What to do: Nothing but the lines from the one that contains "The width and height of the screenshot is (1080, 761)." to the end of the records should be printed, both ends included, exactly as given.
(Beginning of Data in this exercise)
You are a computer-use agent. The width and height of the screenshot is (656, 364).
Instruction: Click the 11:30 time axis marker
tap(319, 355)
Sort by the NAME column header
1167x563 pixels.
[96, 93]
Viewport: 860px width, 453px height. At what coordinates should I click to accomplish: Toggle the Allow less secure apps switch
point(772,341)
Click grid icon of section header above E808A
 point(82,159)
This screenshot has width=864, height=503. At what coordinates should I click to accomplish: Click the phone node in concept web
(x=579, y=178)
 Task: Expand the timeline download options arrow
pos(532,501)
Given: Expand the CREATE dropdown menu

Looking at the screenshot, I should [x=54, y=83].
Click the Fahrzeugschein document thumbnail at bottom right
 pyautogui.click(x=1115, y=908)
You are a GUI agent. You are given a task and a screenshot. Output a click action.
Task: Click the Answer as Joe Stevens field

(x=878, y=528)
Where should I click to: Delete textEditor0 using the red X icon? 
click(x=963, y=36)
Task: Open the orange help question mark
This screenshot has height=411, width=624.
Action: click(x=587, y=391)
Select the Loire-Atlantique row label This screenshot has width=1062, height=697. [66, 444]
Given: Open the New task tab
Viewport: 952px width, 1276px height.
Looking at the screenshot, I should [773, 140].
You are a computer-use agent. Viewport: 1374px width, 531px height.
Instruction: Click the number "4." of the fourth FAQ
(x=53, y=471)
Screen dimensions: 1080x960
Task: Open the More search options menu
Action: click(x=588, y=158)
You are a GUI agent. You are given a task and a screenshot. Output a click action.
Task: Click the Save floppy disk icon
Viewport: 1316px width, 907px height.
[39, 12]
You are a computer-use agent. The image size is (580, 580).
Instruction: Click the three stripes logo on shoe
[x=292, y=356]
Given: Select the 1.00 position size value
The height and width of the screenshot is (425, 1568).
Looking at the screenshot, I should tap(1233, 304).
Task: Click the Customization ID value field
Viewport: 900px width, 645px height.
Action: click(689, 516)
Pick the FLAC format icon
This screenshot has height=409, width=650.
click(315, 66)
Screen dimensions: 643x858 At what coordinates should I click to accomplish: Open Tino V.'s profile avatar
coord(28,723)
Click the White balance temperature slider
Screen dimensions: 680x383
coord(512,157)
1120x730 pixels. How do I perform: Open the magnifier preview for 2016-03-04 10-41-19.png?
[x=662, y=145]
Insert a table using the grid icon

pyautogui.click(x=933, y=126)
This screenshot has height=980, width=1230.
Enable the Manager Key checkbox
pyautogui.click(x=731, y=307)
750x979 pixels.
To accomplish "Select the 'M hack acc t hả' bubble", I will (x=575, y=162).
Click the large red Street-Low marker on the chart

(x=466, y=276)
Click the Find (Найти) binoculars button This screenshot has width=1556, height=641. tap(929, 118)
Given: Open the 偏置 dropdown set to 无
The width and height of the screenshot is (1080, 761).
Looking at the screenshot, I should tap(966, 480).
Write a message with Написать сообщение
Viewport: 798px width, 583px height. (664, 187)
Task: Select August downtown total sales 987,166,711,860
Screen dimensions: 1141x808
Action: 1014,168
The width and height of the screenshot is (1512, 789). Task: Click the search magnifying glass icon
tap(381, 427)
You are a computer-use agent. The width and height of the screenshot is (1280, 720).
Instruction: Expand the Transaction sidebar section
(End of Data in this exercise)
Answer:
The width and height of the screenshot is (1080, 761).
Looking at the screenshot, I should tap(966, 480).
Write a message with Написать сообщение
Viewport: 798px width, 583px height. (664, 187)
Task: Select August downtown total sales 987,166,711,860
Screen dimensions: 1141x808
Action: 1014,168
The width and height of the screenshot is (1512, 789). Task: Click the search magnifying glass icon
tap(381, 427)
You are a computer-use agent. The width and height of the screenshot is (1280, 720).
Instruction: Expand the Transaction sidebar section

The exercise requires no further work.